**YOUR INSTRUCTIONS:** Among the entries, find the lines with the string "Create" and copy them.

**INFORMATION:**
┏━━
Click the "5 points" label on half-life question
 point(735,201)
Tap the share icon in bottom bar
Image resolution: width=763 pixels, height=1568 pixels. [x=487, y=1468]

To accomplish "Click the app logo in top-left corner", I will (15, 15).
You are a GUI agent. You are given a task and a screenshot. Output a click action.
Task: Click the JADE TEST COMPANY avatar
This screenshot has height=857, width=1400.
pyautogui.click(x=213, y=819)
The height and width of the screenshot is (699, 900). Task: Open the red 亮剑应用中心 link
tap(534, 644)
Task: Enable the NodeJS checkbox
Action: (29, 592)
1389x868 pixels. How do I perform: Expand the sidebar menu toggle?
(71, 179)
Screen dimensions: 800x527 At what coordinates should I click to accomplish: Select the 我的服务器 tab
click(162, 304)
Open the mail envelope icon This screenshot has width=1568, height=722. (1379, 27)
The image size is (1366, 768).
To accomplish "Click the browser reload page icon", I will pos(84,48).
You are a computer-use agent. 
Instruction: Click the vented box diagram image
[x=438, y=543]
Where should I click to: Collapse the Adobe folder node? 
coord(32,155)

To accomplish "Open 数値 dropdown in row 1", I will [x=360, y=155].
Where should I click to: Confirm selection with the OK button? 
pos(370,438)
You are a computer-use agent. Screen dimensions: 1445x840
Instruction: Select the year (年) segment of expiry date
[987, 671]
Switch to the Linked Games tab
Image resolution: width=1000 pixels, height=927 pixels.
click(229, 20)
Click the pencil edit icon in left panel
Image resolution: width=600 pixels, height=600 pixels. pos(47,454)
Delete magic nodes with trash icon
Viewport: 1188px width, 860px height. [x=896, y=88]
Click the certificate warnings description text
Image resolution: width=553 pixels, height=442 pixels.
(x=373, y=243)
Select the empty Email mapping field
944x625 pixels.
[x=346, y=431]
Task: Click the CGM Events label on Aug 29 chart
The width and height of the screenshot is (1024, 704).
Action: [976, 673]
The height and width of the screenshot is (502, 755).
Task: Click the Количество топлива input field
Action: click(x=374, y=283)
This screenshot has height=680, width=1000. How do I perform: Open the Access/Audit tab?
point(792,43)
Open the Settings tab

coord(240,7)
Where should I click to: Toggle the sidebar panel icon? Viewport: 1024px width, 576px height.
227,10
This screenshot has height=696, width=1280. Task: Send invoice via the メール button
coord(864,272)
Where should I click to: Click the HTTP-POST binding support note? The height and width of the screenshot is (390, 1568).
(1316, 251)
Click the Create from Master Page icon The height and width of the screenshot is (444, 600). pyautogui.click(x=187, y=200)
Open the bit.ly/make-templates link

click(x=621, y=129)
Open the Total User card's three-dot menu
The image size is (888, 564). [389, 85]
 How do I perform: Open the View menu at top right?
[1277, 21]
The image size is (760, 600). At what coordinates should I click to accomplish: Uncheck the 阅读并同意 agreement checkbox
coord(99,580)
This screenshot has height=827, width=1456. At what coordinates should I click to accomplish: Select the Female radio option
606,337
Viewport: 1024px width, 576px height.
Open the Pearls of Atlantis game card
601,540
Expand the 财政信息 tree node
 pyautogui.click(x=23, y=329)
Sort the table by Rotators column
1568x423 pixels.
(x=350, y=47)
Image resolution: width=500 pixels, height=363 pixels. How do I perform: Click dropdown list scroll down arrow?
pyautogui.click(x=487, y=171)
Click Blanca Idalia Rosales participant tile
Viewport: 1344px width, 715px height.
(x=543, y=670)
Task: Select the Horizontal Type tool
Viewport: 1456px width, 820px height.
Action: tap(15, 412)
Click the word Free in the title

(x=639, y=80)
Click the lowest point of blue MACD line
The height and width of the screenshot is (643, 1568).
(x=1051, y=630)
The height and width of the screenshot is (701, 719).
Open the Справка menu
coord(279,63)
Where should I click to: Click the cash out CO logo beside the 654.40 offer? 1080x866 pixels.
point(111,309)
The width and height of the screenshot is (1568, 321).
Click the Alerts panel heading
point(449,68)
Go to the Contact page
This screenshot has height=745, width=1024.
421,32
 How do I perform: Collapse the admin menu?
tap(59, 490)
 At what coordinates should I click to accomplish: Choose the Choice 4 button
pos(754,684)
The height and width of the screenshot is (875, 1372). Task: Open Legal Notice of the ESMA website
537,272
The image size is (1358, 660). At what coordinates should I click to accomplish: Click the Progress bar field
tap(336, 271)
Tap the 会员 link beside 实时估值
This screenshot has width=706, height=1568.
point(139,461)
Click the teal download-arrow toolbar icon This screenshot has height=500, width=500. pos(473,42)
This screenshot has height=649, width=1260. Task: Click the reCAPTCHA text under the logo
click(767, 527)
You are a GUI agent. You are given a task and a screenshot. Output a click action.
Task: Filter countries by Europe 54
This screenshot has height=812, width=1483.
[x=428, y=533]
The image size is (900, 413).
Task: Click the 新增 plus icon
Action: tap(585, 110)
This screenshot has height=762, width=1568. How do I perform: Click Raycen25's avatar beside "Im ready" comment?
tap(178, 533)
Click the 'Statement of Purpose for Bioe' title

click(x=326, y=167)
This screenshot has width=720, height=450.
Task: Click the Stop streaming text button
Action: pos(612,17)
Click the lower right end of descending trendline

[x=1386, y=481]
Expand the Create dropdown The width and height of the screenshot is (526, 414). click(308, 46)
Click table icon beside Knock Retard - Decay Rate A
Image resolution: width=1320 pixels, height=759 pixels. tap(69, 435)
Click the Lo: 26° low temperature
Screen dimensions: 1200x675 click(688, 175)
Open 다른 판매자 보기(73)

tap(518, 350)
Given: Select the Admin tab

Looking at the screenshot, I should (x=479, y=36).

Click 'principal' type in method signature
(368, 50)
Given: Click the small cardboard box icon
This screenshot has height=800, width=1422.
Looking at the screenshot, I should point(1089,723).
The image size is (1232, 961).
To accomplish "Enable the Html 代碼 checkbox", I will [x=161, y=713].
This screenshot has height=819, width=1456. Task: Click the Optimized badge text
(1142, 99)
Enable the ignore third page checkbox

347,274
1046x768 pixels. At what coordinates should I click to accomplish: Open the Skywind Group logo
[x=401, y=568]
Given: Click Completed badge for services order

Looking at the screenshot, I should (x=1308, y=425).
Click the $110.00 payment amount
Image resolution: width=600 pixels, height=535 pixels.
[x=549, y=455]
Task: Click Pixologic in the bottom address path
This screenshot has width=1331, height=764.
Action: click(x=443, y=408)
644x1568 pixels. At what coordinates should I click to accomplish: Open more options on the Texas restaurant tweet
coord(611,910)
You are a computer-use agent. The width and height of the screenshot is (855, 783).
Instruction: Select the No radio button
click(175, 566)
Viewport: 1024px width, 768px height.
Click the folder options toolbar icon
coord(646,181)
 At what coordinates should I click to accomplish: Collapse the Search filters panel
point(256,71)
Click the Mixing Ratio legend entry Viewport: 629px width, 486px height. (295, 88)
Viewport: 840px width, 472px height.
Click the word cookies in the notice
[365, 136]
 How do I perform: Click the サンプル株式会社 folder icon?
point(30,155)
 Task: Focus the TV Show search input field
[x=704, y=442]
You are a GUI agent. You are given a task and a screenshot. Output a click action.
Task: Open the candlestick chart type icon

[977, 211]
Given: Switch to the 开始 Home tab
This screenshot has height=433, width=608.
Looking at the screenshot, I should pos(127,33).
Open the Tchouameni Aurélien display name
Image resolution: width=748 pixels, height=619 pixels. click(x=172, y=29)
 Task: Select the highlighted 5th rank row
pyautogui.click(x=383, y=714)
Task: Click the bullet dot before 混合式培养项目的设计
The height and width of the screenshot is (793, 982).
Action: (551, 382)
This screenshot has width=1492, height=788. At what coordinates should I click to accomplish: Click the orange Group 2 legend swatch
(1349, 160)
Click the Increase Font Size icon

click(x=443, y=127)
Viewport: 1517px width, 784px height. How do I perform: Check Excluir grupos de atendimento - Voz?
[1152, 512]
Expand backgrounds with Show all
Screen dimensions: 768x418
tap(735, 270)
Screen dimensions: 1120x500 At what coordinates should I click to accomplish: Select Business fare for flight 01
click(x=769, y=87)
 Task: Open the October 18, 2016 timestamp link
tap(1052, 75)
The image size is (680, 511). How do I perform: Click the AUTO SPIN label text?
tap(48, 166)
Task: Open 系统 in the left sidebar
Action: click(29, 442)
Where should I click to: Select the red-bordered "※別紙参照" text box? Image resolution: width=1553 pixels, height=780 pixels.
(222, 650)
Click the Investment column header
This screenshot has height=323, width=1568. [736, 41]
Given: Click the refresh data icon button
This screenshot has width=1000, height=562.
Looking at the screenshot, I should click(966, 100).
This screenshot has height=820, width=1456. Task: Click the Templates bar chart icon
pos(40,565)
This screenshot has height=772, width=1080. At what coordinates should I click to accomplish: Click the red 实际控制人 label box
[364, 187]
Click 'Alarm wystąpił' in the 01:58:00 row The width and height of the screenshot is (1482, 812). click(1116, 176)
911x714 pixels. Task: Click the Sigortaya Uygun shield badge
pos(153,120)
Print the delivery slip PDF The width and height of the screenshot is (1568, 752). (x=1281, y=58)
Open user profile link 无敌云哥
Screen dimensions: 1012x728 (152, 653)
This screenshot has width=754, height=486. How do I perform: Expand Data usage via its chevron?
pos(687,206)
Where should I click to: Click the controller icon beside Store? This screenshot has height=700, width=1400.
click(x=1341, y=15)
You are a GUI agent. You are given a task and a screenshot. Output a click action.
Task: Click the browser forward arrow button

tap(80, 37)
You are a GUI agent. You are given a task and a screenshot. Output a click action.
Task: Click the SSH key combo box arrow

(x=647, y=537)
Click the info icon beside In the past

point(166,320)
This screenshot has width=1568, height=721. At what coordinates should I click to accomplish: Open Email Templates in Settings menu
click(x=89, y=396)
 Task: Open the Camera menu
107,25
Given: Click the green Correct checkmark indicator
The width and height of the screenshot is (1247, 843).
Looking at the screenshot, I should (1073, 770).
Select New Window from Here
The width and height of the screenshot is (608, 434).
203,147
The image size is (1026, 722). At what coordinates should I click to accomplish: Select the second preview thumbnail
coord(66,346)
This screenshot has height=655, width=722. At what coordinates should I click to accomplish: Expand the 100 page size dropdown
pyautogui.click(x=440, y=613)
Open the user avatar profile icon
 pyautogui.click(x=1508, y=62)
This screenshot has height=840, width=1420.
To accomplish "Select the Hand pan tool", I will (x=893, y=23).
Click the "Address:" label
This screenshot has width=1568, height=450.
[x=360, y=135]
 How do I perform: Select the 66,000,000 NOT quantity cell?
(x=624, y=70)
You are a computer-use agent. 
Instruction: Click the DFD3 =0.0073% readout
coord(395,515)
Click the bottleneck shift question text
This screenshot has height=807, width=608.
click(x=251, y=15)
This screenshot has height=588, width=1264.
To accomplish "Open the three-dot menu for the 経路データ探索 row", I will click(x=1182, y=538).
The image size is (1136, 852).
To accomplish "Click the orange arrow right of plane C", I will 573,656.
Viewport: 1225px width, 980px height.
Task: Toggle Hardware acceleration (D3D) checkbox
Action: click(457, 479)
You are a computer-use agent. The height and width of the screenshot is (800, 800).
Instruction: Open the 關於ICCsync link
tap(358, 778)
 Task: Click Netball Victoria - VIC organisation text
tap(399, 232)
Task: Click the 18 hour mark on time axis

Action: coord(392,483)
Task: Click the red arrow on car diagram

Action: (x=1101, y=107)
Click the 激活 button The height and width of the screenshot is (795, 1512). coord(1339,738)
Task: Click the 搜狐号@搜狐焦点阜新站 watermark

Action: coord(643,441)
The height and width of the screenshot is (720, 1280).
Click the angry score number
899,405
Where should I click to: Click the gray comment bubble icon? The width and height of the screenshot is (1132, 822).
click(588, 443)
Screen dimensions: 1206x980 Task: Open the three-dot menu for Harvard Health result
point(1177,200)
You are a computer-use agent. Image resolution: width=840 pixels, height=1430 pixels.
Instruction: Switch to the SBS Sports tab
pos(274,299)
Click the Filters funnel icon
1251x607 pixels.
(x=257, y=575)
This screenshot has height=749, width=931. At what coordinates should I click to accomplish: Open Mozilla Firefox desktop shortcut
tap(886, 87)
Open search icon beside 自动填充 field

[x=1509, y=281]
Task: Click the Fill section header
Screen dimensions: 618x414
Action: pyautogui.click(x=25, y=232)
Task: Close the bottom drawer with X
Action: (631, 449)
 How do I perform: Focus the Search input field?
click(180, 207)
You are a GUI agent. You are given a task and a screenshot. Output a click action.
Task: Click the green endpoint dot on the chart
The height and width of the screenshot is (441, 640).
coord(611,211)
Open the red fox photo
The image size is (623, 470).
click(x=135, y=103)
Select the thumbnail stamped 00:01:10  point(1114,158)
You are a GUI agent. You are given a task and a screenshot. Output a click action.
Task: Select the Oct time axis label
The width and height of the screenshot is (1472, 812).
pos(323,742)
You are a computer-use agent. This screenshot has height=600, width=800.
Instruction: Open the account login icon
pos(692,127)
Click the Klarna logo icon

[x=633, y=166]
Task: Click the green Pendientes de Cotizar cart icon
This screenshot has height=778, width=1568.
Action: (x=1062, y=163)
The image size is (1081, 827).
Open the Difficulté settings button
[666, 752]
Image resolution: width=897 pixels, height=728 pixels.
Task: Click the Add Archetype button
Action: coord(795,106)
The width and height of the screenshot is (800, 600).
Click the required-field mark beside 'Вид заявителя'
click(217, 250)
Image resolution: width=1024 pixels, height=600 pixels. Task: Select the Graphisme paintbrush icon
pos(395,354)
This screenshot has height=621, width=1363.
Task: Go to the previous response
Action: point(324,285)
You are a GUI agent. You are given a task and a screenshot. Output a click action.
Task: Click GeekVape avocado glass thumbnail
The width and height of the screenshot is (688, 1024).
┗━━
**TASK OUTPUT:**
Click the Create from Master Page icon The height and width of the screenshot is (444, 600). pyautogui.click(x=187, y=200)
Expand the Create dropdown The width and height of the screenshot is (526, 414). click(308, 46)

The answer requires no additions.